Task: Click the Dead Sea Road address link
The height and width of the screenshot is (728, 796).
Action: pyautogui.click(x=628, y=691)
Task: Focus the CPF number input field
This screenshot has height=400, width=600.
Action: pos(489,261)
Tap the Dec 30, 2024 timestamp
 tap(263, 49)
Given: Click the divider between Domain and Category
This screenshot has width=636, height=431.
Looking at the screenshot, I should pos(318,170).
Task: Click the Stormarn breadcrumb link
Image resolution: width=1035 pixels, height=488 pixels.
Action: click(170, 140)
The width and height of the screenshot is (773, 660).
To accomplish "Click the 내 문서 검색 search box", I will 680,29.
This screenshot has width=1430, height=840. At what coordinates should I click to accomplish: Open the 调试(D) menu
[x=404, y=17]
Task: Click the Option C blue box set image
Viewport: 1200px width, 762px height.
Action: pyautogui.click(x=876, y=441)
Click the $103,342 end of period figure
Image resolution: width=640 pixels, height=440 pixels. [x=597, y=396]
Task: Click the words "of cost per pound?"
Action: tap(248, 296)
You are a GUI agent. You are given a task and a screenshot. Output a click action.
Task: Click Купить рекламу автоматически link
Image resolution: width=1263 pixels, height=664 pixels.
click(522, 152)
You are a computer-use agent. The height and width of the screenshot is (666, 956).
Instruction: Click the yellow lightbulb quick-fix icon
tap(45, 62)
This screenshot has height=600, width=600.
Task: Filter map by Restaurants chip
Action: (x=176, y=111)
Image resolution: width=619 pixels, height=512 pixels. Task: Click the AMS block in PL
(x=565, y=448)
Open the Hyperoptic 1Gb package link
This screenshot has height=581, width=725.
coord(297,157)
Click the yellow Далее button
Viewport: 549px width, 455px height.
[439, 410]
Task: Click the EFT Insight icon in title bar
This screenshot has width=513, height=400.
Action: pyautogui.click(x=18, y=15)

# YOUR GOAL
Nothing in the records above may be left out; repeat them exactly.

# WRITTEN REPLY
Task: Click the Dead Sea Road address link
The height and width of the screenshot is (728, 796).
Action: pyautogui.click(x=628, y=691)
Task: Focus the CPF number input field
This screenshot has height=400, width=600.
Action: pos(489,261)
Tap the Dec 30, 2024 timestamp
 tap(263, 49)
Given: Click the divider between Domain and Category
This screenshot has width=636, height=431.
Looking at the screenshot, I should pos(318,170).
Task: Click the Stormarn breadcrumb link
Image resolution: width=1035 pixels, height=488 pixels.
Action: click(170, 140)
The width and height of the screenshot is (773, 660).
To accomplish "Click the 내 문서 검색 search box", I will 680,29.
This screenshot has width=1430, height=840. At what coordinates should I click to accomplish: Open the 调试(D) menu
[x=404, y=17]
Task: Click the Option C blue box set image
Viewport: 1200px width, 762px height.
Action: pyautogui.click(x=876, y=441)
Click the $103,342 end of period figure
Image resolution: width=640 pixels, height=440 pixels. [x=597, y=396]
Task: Click the words "of cost per pound?"
Action: tap(248, 296)
You are a GUI agent. You are given a task and a screenshot. Output a click action.
Task: Click Купить рекламу автоматически link
Image resolution: width=1263 pixels, height=664 pixels.
click(522, 152)
You are a computer-use agent. The height and width of the screenshot is (666, 956).
Instruction: Click the yellow lightbulb quick-fix icon
tap(45, 62)
This screenshot has height=600, width=600.
Task: Filter map by Restaurants chip
Action: (x=176, y=111)
Image resolution: width=619 pixels, height=512 pixels. Task: Click the AMS block in PL
(x=565, y=448)
Open the Hyperoptic 1Gb package link
This screenshot has height=581, width=725.
coord(297,157)
Click the yellow Далее button
Viewport: 549px width, 455px height.
[439, 410]
Task: Click the EFT Insight icon in title bar
This screenshot has width=513, height=400.
Action: pyautogui.click(x=18, y=15)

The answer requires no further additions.